The defense’s request was to “guarantee the integrity of the evidence”, achieving “greater control of the chain of custody” and thus minimizing the “risks of manipulation or contamination of data.”
However, the judges Martín Irurzun and Eduardo Farah assured that “none of the defense’s arguments reveal irreparable damage” nor arbitrariness, thus supporting the remote processing of the procedure.
In the resolution, they stated: “The information will be downloaded from a phone that is not seized by the courts, but is in the possession of the victim, from the time of the alleged relevant events until today.”
They also expanded: “The obligation to ensure the unalterability of data It is operational from the moment that they are known and made available.“.
In turn, the judge Julian Ercolini He stated that Fernandez’s defense can control “to the extent that there is the possibility of interaction through digital means” which can allow “observing traceability from the moment the cell phone is obtained and the safekeeping and integrity of the digital evidence obtained.”

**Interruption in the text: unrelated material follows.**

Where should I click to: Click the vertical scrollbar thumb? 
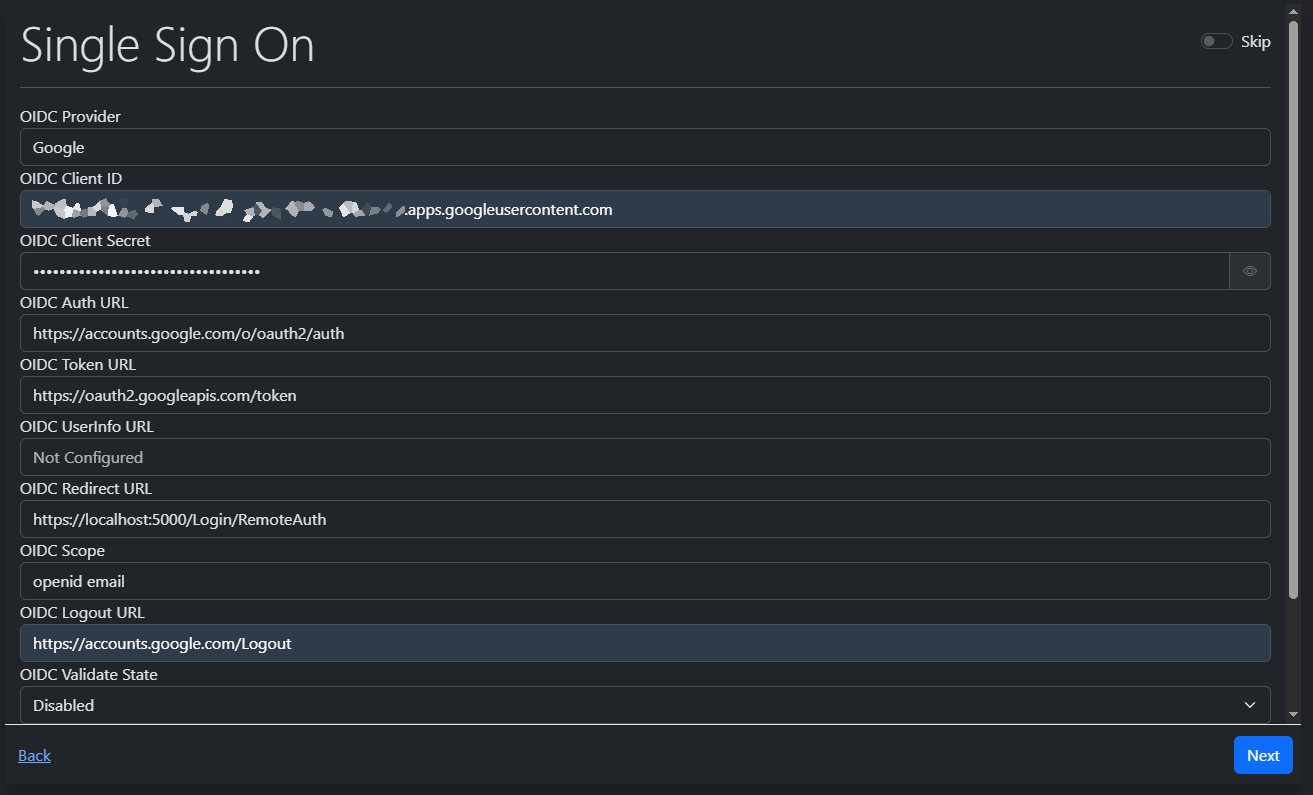(x=1293, y=300)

How is Alberto Fernández’s gender violence case against Fabiola Yañez going?
In parallel, testimony will resume next week in the case against the former president.

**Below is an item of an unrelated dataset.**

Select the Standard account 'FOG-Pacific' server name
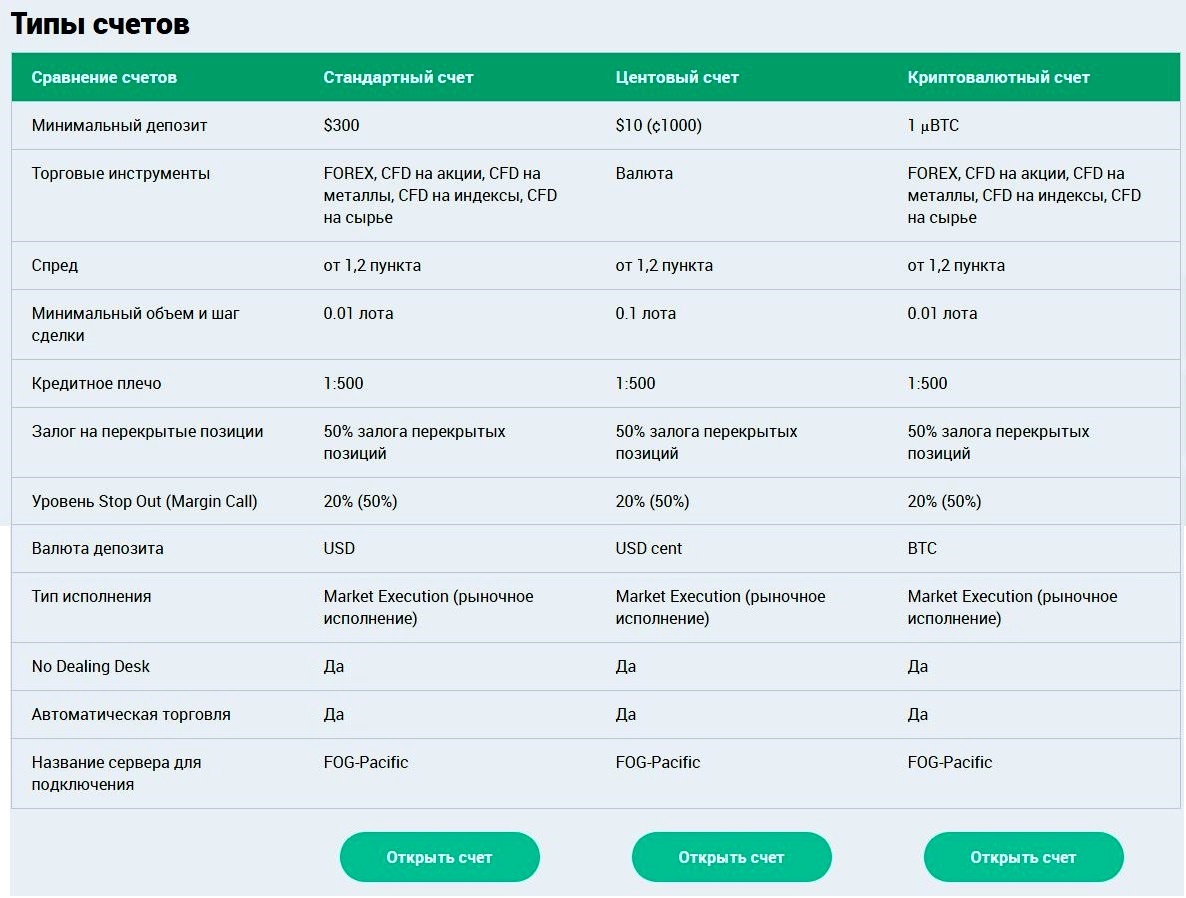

This time it will be the turn of former employees of the Olivos Estate, which are part of the defense strategy, and which they have already previously declared in a notary’s office, something that has no legal value.
On Thursday, September 26, they will declare Cynthia Tonietti and Amalia Morenowhile a week later, on October 3, they will do the same Karina Gonzalez and Noelia Gomez.
This week the prosecution heard testimony from Yañez’s mother, Miriam Verdugowho testified for about six hours, during which she stated that Fernández assaulted her daughter when she was eight months pregnant, that he would say things like “I am the President here and I can do whatever I want” and that he turned his then-partner into a “human wreck.”